- [Required action]
From the line containing "You are a computer-use agent." to the end of the data, retype every line exactly and nothing else. Drop the pictures.

- [Record excerpts]
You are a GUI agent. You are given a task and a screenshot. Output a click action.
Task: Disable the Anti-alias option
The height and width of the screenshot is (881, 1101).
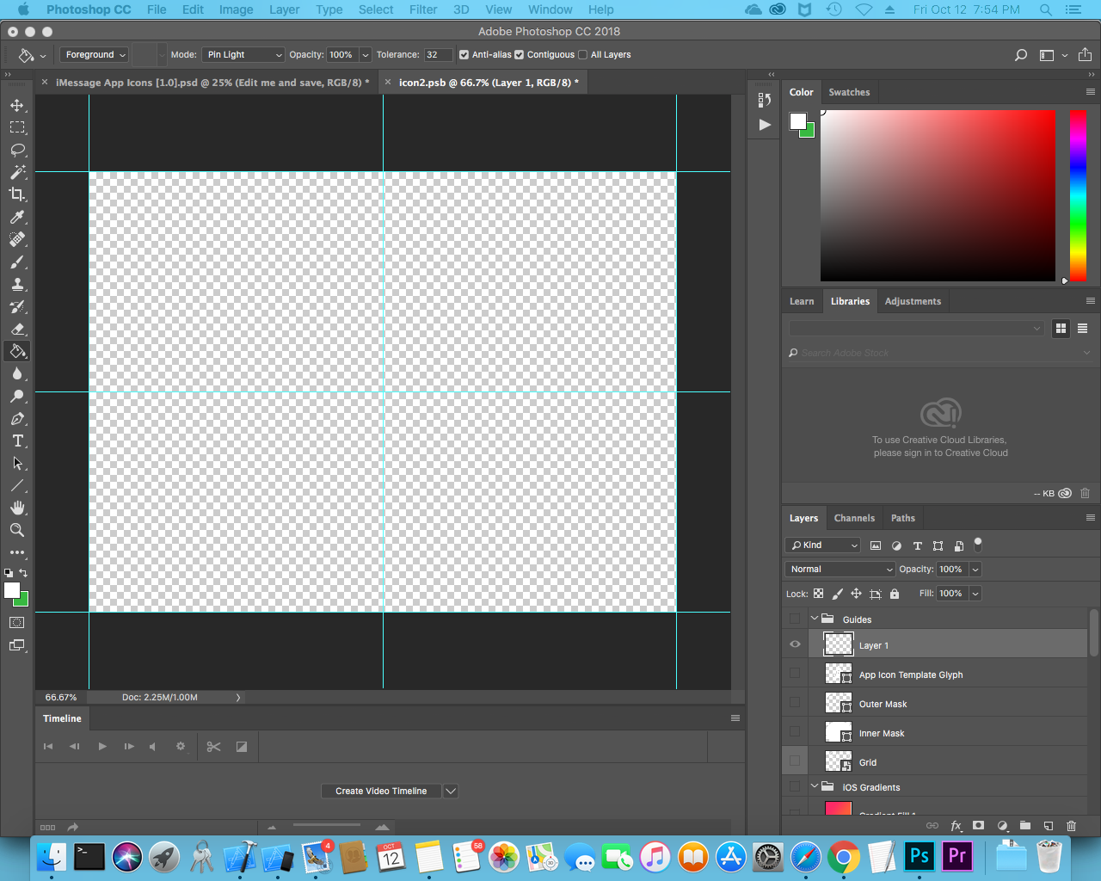coord(464,54)
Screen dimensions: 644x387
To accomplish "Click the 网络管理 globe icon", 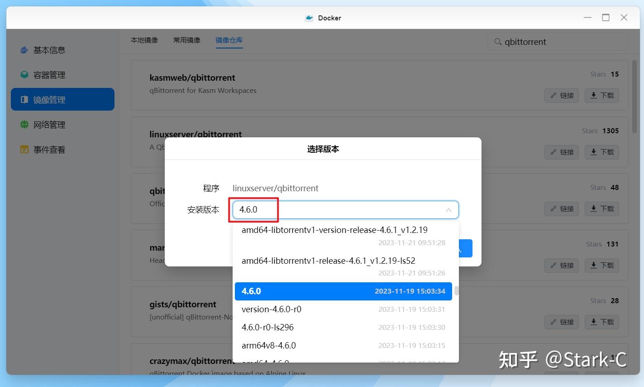I will point(25,125).
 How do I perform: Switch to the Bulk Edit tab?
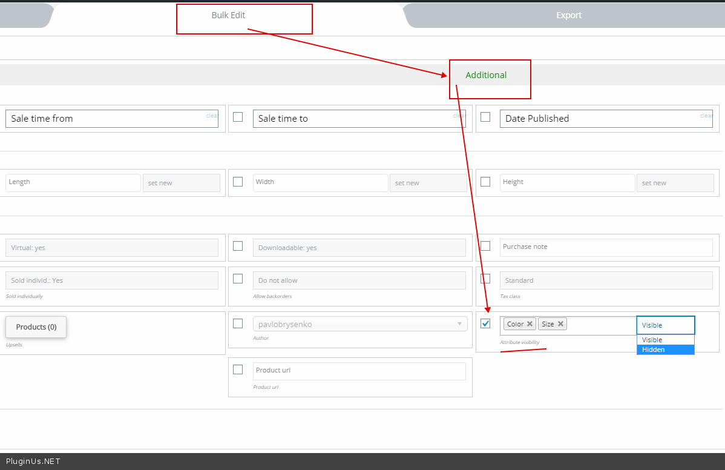[228, 15]
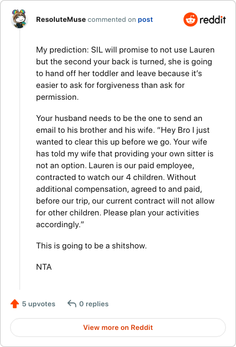The image size is (236, 347).
Task: Click the Reddit Snoo logo icon
Action: [190, 19]
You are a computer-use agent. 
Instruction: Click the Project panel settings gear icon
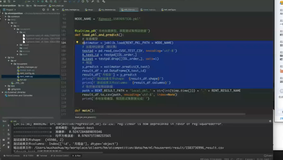pos(53,10)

- [Answer to the problem]
You are a computer-use agent. 
Instruction: Click the Project panel settings gear icon
pos(53,10)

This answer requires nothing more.